Silverstone and Krysten Ritter play a pair of vampires doing the best they can in New York City; they refrain from human blood, feeding only on animals (a nice in-joke if you’re aware of Silverstone’s activism) and enjoying the club-heavy lifestyle necessary when you can only go out at night. The first act is mighty shaky, juggling lingo and iconography setup with sitcom-worthy groaners like “200 is the new 18” and “that took about a century off my life.”

But once she settles in and establishes the characters, Heckerling works up some clever twists on the vampire mythos, gets some big laughs (Shawn’s Van Helsing dispatches a fellow vampire by masquerading as a cable repairman, prompting this exchange: “Can Time-Warner just burst into a person’s home and kill them?” “Yes!

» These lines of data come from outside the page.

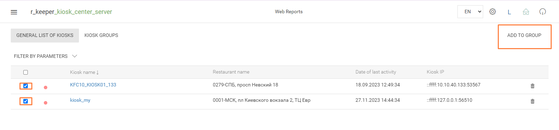
Task: Click red status dot of KFC10_KIOSK01_133
Action: [x=46, y=87]
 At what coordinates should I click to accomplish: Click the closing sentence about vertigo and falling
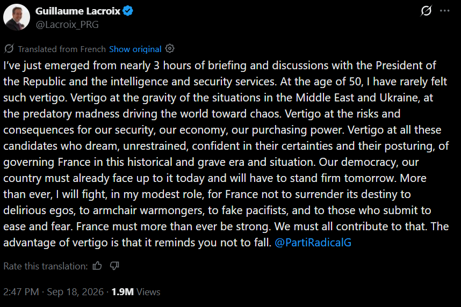[x=138, y=243]
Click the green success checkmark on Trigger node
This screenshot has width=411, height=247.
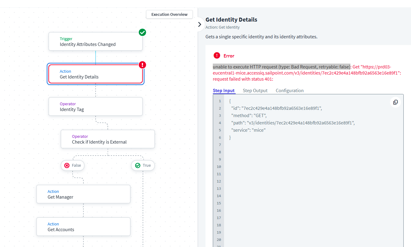point(142,32)
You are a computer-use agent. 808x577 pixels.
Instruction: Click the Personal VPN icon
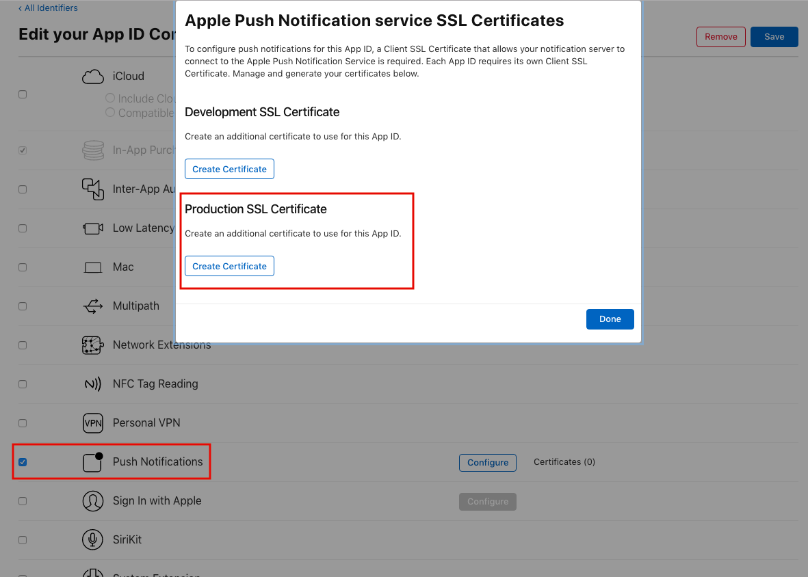[x=92, y=423]
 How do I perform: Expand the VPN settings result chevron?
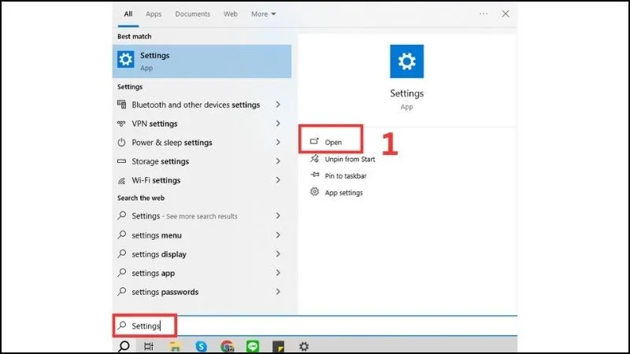click(278, 124)
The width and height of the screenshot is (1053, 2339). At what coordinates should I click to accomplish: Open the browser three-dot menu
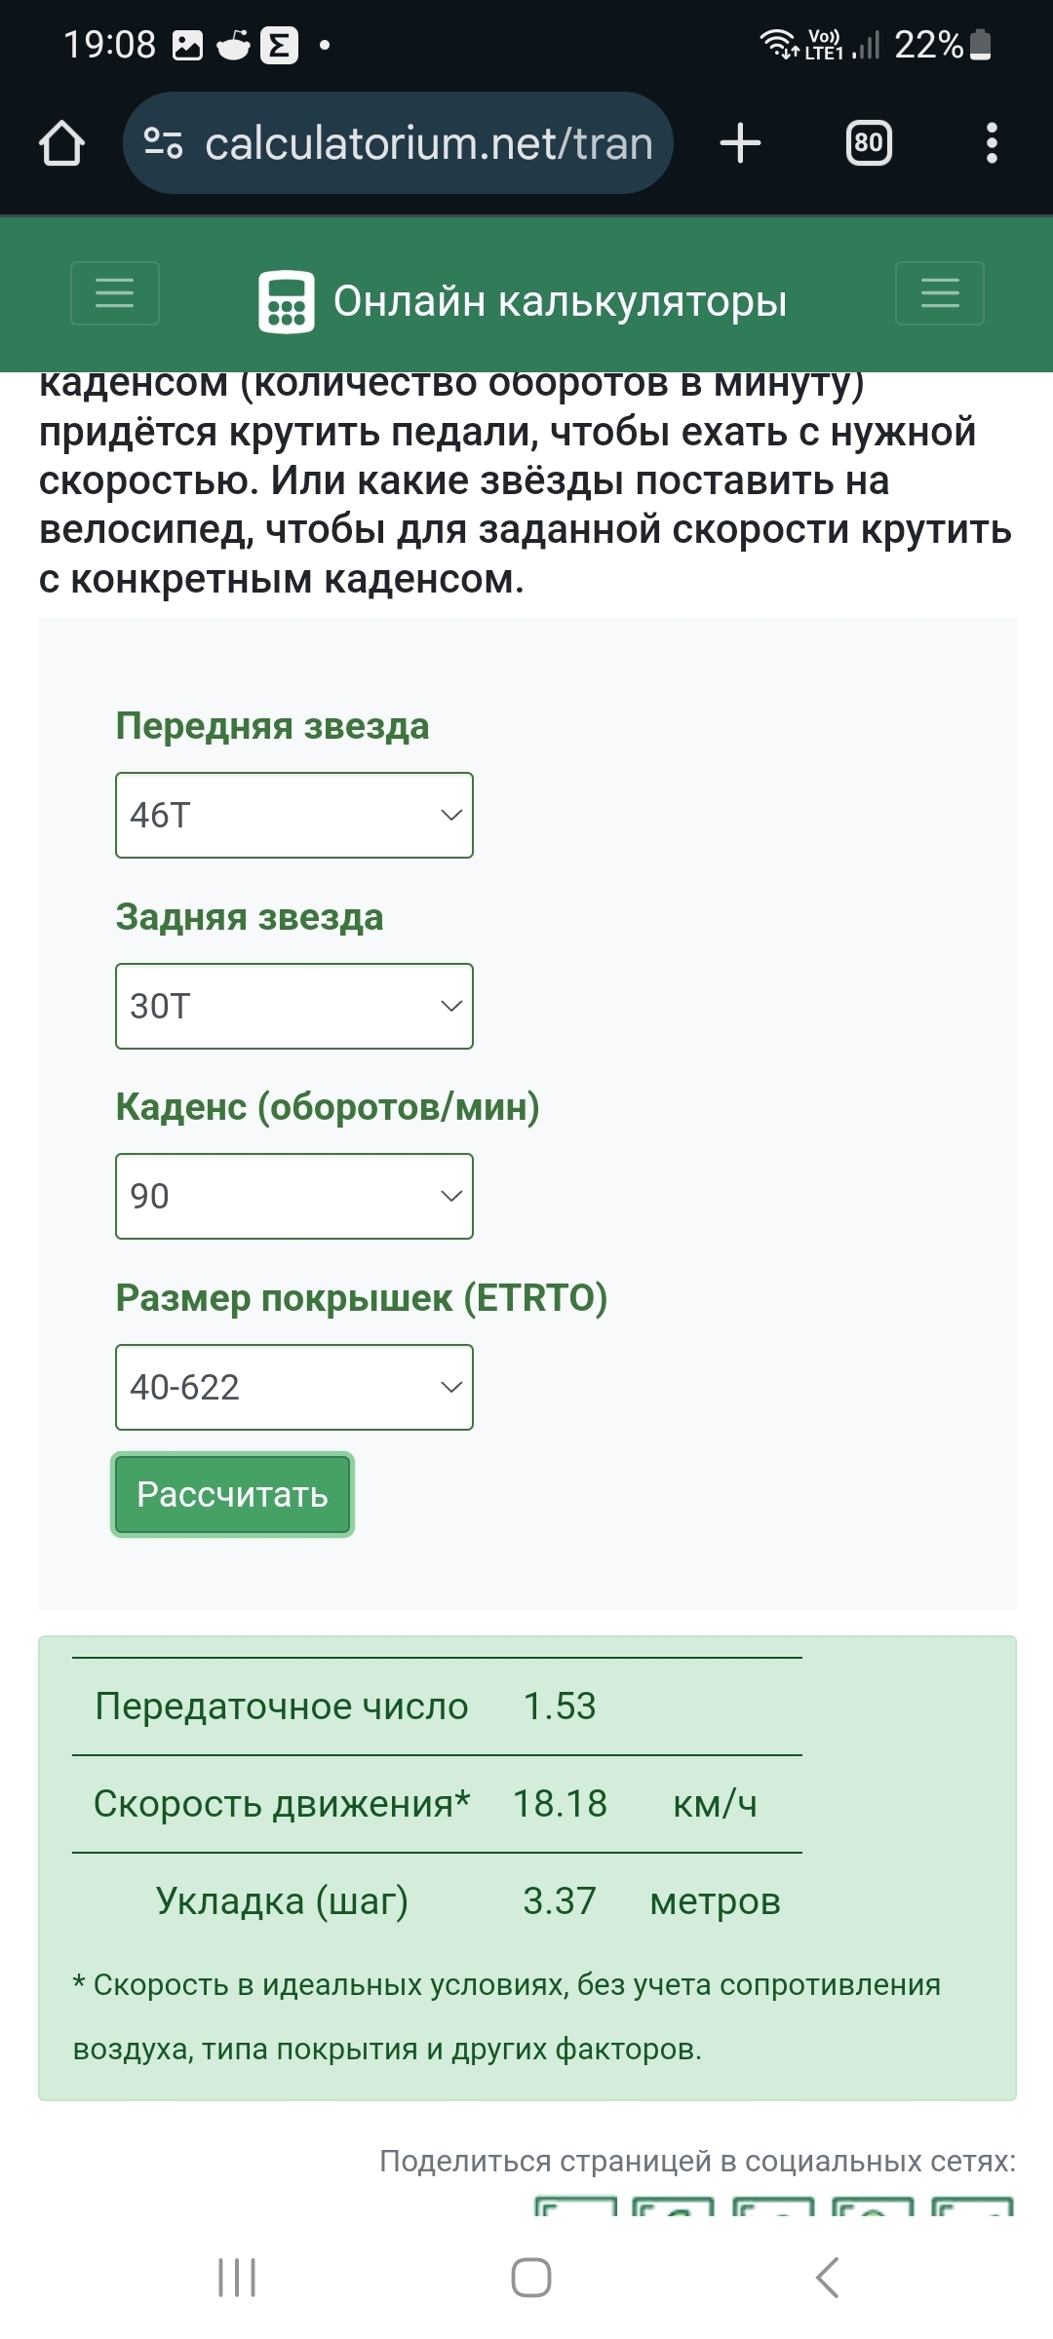click(992, 143)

They’re terrible!”), and mines the subplot of Silversone’s lost and rediscovered love (Richard Lewis, of all people) for some lovely and surprisingly poignant moments.

All the performers deliver — Justin Kirk is particularly effective, handily stealing every scene he slinks into — but, appropriately enough, it’s Silverstone who delivers the warmest and most memorable performance. And she also ends up playing the closest thing Vamps has to a Heckerling avatar; her undead character, who’s been around for well over a century, grouses amusingly about technology and texting and these kids today, to which Ritter responds, “Remember, we said we’d keep up with the times, even though it’s not as good as the ‘80s!”

Such concerns seem, based on her last two features, to be exhausting for Heckerling. For all her effort to give the world the Clueless follow-up it was pining for, Vamps barely performed better than I Could Never Be Your Woman; it was released to one theater for two weeks (presumably out of some sort of contractual obligation), where it grossed an anemic $3,361, and was already on DVD by the end of that 14-day run.

“Staying young is getting old,” Heckerling cracks in Vamps (via Silverstone), and it’s hard to blame her. She was over 40 when Clueless was released, yet prized for her ability to speak to their most valuable demographic. But when she couldn’t repeat it, the Hollywood mainstream was done with her — Loser was her last studio picture, her one shot to make lightening strike again, and when she didn’t, the jig was up. Never mind how many of her male contemporaries haven’t made a good movie since 1995 (Rob Reiner, Lawrence Kasdan, Tim Burton, and Robert Zemeckis leap to mind) and how many more opportunities they’ve had to do so. Apparently, when it comes to women like Heckerling (or Susan Seidelman, or Penelope Spheeris, or Allison Anders, or…) you’re only as good as your last picture — presuming, of course, that anyone actually saw it.